• Data to process
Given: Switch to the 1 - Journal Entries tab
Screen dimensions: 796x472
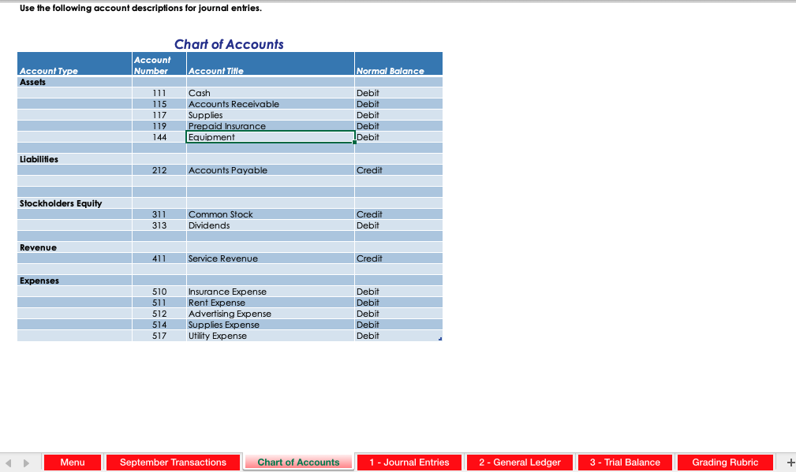Looking at the screenshot, I should 409,462.
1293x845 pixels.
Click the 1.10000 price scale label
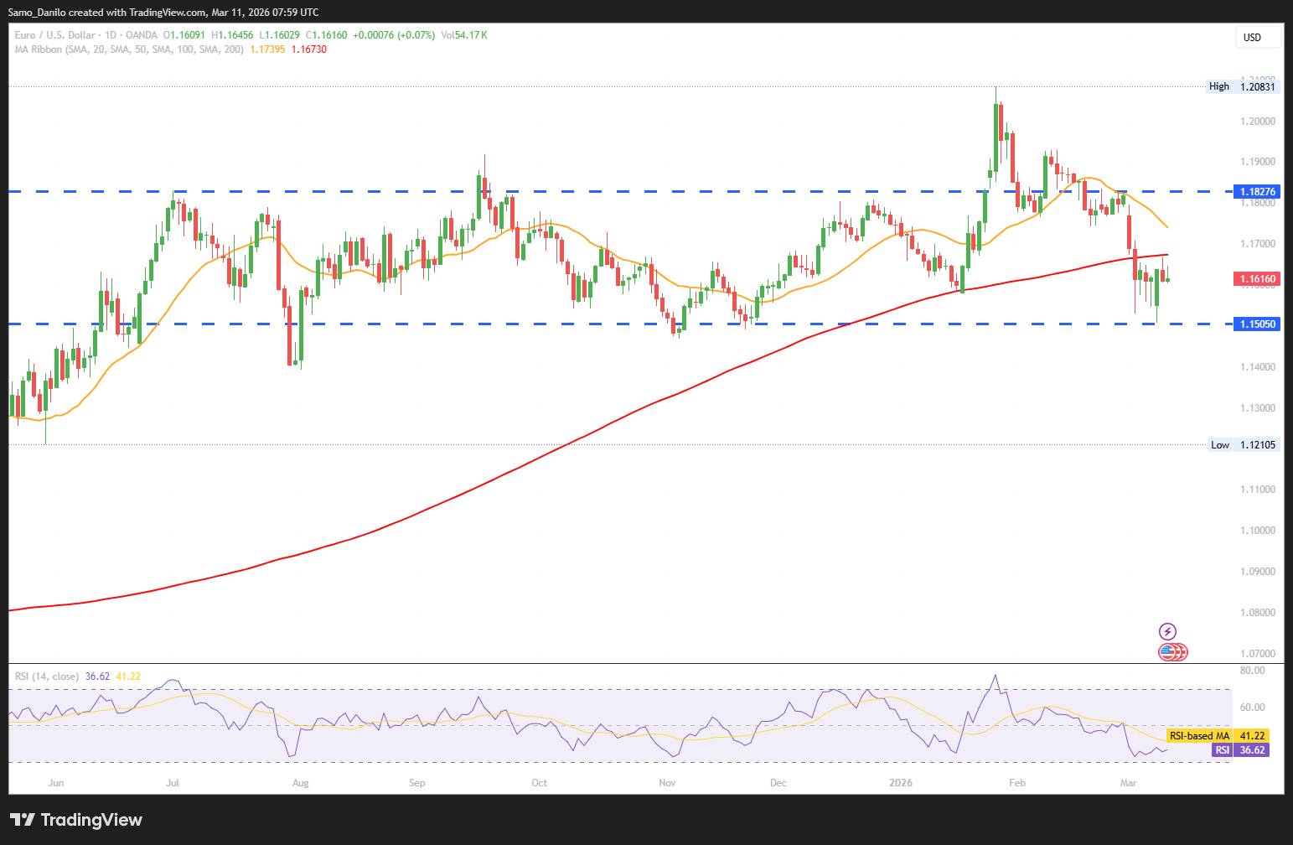tap(1258, 531)
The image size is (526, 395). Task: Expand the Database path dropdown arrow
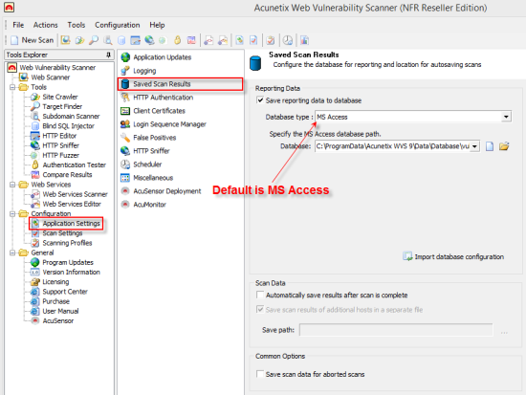pyautogui.click(x=474, y=146)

• What you need to do
Omit all pictures and write out, exactly, only the lines from the line containing "Click the 1.10000 price scale label" through the last line of the entries above.

• Completed task
Click the 1.10000 price scale label
tap(1258, 531)
The image size is (526, 395). Task: Expand the Database path dropdown arrow
pyautogui.click(x=474, y=146)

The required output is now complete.